• _Assigned task A_: Transcribe the part of the passage on brain activation that opens with the words containing "Previous studies have" and closes with "the current results.".
• _Assigned task B_: Write the next part of the passage on brain activation, starting after its final sentence.

• _Text section_:
-*-*-

The response inhibition contrast also identified the right-temporoparietal junction (rTPJ), which has been implicated, together with the right inferior parietal lobule, in identifying behaviorally salient events (Husain and Nachev, 2007). Also, Chang et al. (2013) used transcranial magnetic stimulation to interfere with bilateral rTPJ to investigate the role of attention networks and to observe that rTPJ seriously participates in attention reorientation. In addition, the right TPJ is also engaged in the system of “Theory Of Mind” (TOM) which recruits the medial-prefrontal gyrus, right-superior temporal sulcus, precuneus, and bilateral TPJ (Saxe and Kanwisher, 2003; Aichhorn et al., 2009). The TOM network showed stronger metabolic activities when thinking about others’ feelings. On the other hand, Koster-Hale et al. (2013) used the analysis of multiple voxel patterns to observe the variance between intentional and unintentional damages to other people and to make the right TPJ related to moral judgments. The present study also replicates the result that, at least in no-feedback conditions, right TPJ may serve one or a few of these functions revealed above because the task involve gunfire decision which may aim at innocent hostage.
Previous studies have linked processing of rewards and punishments to activations in the IFG and anterior insula (Knutson et al., 2001; Haber and Knutson, 2010). Somewhat similar to these previous findings, the current fMRI study has found that the frontal gyrus and the anterior cingulate gyrus played a significant function under reward processing. Significant brain activation during reward processing has been observed in the lateral prefrontal cortex, hippocampus, and thalamus (Haber and Knutson, 2010). Previous investigations have reported that inferior frontal lobe, a major part of the lateral prefrontal brain area, is related to cognitive and emotional processing (Petrides, 2005). Ray and Zald (2012) have also shown that lateral PFC is involved in the regulation of emotion. All these studies revealed rewards processing in the brain that is similar to the current results.
Rosell-Negre et al. (2014) have shown that during the inhibition of response under the reward processing, frontal, parietal, and subcortical regions showed enhanced brain activation. During both reward and punishment situation, different brain regions demonstrated higher activation in left inferior frontal, precentral, right inferior occipital gyrus, and middle temporal lobe (Shigemune et al., 2014). Reward process may alter emotional and motivational states, and thus the participants’ impulses for making a shooting response could be greater than those in no-feedback and punishment conditions. The brain regions related to response inhibition may boost the level of activation to a greater extent in canceling the prepotent response under reward situation as compared to no-feedback and punishment conditions. To verify this assumption with higher sensitivity, we localized seven brain regions for no-feedback, reward, and punishment condition through the SS–SG contrast to the outcome of the condition, including rMFG, pre-SMA, lIFG, PCG, rIPL, and bilateral MOGs. Among these regions, the PCG, rIPL, and bilateral MOGs show greater activations in the reward condition. The PCG is strongly related to the emotional salience and executive function. The rIPL is linked to the perception of the emotions in the facial stimuli, and the rIPL participates in the manipulation of tools and decision-making roles (Kübler et al., 2003; Ishibashi et al., 2011). The involvement of PCG and IPL regions suggest that when participants engage in the task of (virtual) shooting with a pistol (i.e., a tool) at a kidnapper or terrorist on the BFS.

-*-*-

• _Raw data_:

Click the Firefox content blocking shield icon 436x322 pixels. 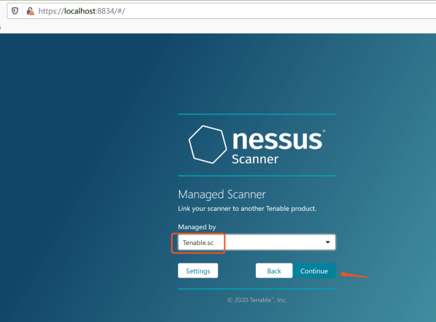pos(15,11)
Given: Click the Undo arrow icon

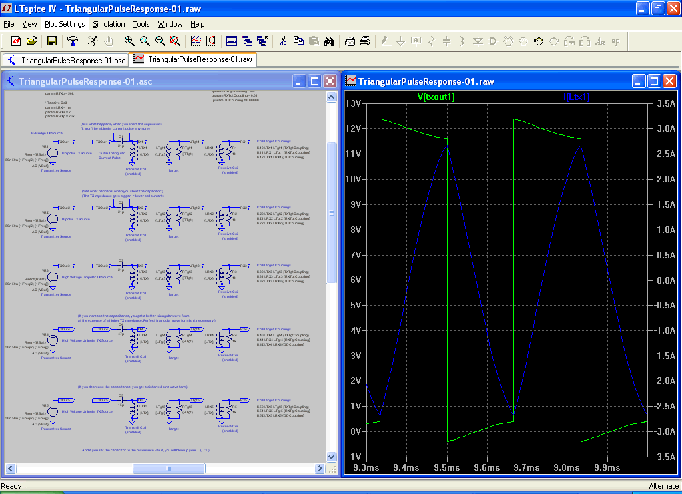Looking at the screenshot, I should (538, 41).
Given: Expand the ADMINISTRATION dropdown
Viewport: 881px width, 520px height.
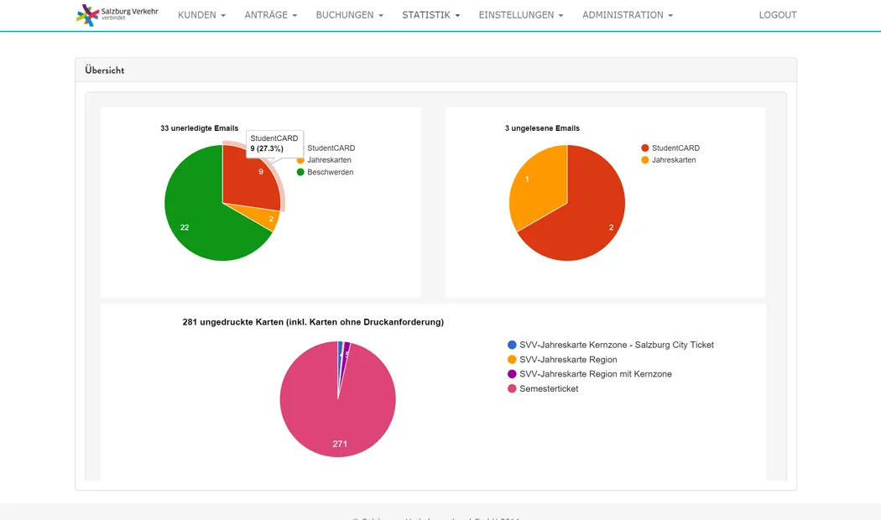Looking at the screenshot, I should coord(627,15).
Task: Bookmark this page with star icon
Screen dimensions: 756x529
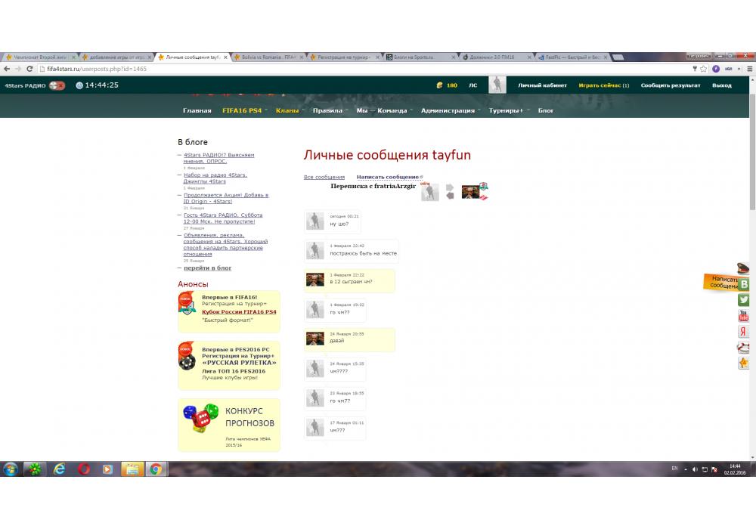Action: (704, 69)
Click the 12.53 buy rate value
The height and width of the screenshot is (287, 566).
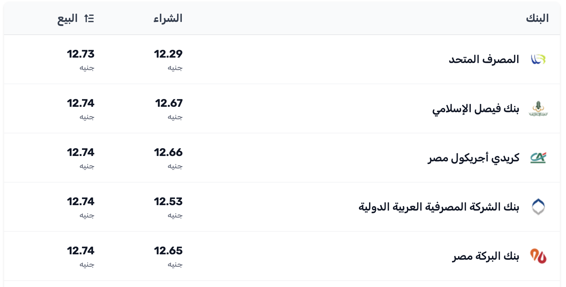(x=168, y=202)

-*-*-

• _Answer section A_:
Previous studies have linked processing of rewards and punishments to activations in the IFG and anterior insula (Knutson et al., 2001; Haber and Knutson, 2010). Somewhat similar to these previous findings, the current fMRI study has found that the frontal gyrus and the anterior cingulate gyrus played a significant function under reward processing. Significant brain activation during reward processing has been observed in the lateral prefrontal cortex, hippocampus, and thalamus (Haber and Knutson, 2010). Previous investigations have reported that inferior frontal lobe, a major part of the lateral prefrontal brain area, is related to cognitive and emotional processing (Petrides, 2005). Ray and Zald (2012) have also shown that lateral PFC is involved in the regulation of emotion. All these studies revealed rewards processing in the brain that is similar to the current results.

• _Answer section B_:
One previous study used stop signal task with EEG analysis and demonstrated that the pre-SMA play a significant role in the control of motor action (Huster et al., 2013). These authors found hand movement related neural signatures such as delta–theta band powers increasing in pre-SMA except for the beta band activity (Huster et al., 2013). Pre-SMA is necessary for the translating volitional feelings to actions (Penfield and Welch, 1951; Fried et al., 1991). These aforementioned studies also reported stronger beta band power as a neural signature of explicit responses. The current study also found related neural signatures (i.e., delta–theta band powers) during 400–700 ms time window. These findings suggest that participants make the actual response to the go stimulus and inhibit response to the stop stimulus in no-feedback, reward, and punishment conditions. In addition, the ERD of the beta band activity was found before and during response and then the ERS would follow the real response (Schulz et al., 2014; Ko et al., 2016). In the present study, the ERD of the beta band activity was observed in SS and successful go conditions during no-feedback, reward, and punishment conditions, because participants have already prepared the response when they see go stimulus. However, the ERS of the beta band activity naturally happens in the successful go condition because participants do not carry out the actual response in the SS condition under these three conditions.
Moreover, ERSP analysis of the SS condition found that the delta, theta, and alpha band powers were found higher in the reward than in the punishment and no-feedback conditions. According to Huster et al. (2013), the burst theta band power in frontal region is related to successful response inhibition. The current study also found the synchronization of delta, theta, and alpha band powers in reward than in the punishment and no-feedback conditions under SS in the pre-SMA, suggesting that the impulsivity in the reward is stronger than in the punishment and no-feedback conditions. In addition, a greater synchronization of delta and theta band powers were found in reward than in the punishment and no-feedback conditions under SS condition in the lIFG. However, a greater synchronization of the beta band power was found in reward than in the punishment and no-feedback conditions under SG condition in the lIFG, suggesting that the neural oscillations in the reward condition is stronger than in the punishment and no-feedback conditions. These findings also suggested the motivational effects on participants’ performance under reward compare to punishment and no-feedback conditions.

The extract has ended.